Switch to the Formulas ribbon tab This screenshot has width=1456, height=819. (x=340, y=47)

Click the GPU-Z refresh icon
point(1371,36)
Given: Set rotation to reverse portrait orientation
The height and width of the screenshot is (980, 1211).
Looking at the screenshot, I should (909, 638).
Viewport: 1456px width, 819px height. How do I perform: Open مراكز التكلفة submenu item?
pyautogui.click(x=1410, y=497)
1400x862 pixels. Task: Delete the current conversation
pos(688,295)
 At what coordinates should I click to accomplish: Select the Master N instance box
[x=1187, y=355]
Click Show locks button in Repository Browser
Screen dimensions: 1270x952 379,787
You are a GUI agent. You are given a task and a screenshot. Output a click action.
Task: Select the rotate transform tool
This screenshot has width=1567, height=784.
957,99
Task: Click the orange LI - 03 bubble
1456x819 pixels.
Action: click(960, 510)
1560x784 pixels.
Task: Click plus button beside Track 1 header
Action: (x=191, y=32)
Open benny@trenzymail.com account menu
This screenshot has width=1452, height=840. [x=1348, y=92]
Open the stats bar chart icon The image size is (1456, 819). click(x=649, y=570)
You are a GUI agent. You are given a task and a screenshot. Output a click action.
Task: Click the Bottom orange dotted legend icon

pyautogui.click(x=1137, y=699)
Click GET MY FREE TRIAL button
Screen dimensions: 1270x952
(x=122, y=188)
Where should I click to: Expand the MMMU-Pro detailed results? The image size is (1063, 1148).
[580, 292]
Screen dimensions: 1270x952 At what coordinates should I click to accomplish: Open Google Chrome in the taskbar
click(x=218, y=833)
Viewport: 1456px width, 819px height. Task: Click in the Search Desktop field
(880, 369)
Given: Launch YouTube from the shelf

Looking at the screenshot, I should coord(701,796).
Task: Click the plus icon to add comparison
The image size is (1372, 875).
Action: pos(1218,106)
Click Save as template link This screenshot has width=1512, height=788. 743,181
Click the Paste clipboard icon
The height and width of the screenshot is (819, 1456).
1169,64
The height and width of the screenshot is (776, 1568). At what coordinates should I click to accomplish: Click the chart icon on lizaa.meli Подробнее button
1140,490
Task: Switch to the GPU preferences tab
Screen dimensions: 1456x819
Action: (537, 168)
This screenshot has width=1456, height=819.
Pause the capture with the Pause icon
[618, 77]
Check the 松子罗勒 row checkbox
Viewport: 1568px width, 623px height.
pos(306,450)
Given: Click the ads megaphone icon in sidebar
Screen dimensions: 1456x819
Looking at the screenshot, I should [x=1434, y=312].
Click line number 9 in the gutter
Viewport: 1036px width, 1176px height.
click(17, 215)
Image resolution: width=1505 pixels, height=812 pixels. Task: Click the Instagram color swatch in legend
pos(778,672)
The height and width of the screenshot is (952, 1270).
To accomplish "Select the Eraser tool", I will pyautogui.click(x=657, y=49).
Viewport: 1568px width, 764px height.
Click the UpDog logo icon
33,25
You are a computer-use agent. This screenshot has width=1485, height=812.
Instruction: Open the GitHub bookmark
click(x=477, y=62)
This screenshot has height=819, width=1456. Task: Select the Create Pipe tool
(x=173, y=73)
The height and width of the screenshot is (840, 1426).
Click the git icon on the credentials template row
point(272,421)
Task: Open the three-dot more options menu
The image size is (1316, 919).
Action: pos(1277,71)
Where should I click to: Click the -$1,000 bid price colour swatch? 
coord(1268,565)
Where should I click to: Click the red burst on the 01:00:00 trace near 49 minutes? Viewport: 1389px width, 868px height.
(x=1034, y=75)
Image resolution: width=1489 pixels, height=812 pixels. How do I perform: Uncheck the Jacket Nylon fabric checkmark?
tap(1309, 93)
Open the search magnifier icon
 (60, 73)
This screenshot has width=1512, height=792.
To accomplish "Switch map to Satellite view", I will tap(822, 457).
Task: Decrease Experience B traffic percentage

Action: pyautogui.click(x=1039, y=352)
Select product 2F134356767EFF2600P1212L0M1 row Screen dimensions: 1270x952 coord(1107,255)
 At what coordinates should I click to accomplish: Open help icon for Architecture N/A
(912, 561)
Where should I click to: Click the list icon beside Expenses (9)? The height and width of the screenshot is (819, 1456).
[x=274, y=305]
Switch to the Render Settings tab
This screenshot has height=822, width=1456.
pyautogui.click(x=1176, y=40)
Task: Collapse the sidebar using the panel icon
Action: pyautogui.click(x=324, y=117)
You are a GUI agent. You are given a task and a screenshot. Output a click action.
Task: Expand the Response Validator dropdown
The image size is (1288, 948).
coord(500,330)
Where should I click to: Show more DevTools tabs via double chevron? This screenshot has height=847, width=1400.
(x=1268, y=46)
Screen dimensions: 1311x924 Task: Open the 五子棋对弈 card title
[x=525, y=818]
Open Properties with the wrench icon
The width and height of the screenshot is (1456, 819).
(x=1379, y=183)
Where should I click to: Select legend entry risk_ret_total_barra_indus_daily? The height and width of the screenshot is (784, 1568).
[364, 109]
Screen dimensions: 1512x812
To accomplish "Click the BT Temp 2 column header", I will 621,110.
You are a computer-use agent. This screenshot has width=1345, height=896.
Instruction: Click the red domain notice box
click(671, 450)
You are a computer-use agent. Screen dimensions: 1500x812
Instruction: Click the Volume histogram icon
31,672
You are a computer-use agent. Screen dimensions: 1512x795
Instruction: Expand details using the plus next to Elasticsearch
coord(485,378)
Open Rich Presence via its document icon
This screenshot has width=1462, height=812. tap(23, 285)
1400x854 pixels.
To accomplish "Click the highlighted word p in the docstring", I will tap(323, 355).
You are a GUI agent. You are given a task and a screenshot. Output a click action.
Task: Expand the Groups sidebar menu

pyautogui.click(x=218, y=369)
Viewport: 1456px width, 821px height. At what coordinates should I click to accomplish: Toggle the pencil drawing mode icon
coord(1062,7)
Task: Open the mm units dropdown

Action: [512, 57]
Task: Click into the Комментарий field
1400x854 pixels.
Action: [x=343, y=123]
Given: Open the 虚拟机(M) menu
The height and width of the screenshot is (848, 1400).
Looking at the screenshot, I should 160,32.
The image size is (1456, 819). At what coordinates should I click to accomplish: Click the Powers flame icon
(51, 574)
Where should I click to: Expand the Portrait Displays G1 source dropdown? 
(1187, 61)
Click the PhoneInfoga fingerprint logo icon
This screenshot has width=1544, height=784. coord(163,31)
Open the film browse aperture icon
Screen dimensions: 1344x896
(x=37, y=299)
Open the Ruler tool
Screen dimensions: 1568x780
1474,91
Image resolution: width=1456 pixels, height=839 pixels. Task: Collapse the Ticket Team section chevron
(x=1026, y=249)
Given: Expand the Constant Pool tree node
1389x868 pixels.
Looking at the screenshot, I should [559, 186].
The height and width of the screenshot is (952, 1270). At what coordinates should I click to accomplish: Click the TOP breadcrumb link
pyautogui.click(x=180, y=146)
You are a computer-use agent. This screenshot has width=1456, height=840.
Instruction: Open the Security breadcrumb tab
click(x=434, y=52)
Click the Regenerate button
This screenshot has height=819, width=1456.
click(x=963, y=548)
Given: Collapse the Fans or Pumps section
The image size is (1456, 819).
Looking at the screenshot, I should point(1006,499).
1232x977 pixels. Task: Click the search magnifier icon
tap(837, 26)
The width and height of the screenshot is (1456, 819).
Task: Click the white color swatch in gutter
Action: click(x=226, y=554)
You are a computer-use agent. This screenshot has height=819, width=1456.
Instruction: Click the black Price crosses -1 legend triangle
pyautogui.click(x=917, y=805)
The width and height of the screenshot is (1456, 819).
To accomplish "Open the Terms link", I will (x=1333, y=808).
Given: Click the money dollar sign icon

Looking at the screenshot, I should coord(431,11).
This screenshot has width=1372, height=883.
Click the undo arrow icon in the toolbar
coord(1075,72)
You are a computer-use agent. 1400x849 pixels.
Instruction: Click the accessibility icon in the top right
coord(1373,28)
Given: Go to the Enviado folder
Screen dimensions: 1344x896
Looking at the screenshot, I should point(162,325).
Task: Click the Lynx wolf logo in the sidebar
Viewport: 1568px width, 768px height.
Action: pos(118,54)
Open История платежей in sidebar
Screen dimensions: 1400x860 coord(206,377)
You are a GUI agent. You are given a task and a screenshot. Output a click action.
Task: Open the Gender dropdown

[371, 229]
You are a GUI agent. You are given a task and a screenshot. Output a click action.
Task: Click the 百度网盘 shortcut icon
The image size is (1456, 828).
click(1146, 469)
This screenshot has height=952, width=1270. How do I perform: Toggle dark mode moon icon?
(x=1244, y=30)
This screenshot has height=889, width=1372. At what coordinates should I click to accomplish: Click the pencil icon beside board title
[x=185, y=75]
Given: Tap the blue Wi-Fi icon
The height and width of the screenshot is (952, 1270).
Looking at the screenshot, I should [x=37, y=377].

▸ **GOAL OF THE EXERCISE**: All lines from the one that holds "Given: Click the money dollar sign icon" through the end of the records are to be returned exactly, including both boundary lines, and no others.

▸ **ANSWER TO THIS TASK**:
Given: Click the money dollar sign icon

Looking at the screenshot, I should coord(431,11).
This screenshot has width=1372, height=883.
Click the undo arrow icon in the toolbar
coord(1075,72)
You are a computer-use agent. 1400x849 pixels.
Instruction: Click the accessibility icon in the top right
coord(1373,28)
Given: Go to the Enviado folder
Screen dimensions: 1344x896
Looking at the screenshot, I should point(162,325).
Task: Click the Lynx wolf logo in the sidebar
Viewport: 1568px width, 768px height.
Action: pos(118,54)
Open История платежей in sidebar
Screen dimensions: 1400x860 coord(206,377)
You are a GUI agent. You are given a task and a screenshot. Output a click action.
Task: Open the Gender dropdown

[371, 229]
You are a GUI agent. You are given a task and a screenshot. Output a click action.
Task: Click the 百度网盘 shortcut icon
The image size is (1456, 828).
click(1146, 469)
This screenshot has height=952, width=1270. How do I perform: Toggle dark mode moon icon?
(x=1244, y=30)
This screenshot has height=889, width=1372. At what coordinates should I click to accomplish: Click the pencil icon beside board title
[x=185, y=75]
Given: Tap the blue Wi-Fi icon
The height and width of the screenshot is (952, 1270).
Looking at the screenshot, I should [x=37, y=377].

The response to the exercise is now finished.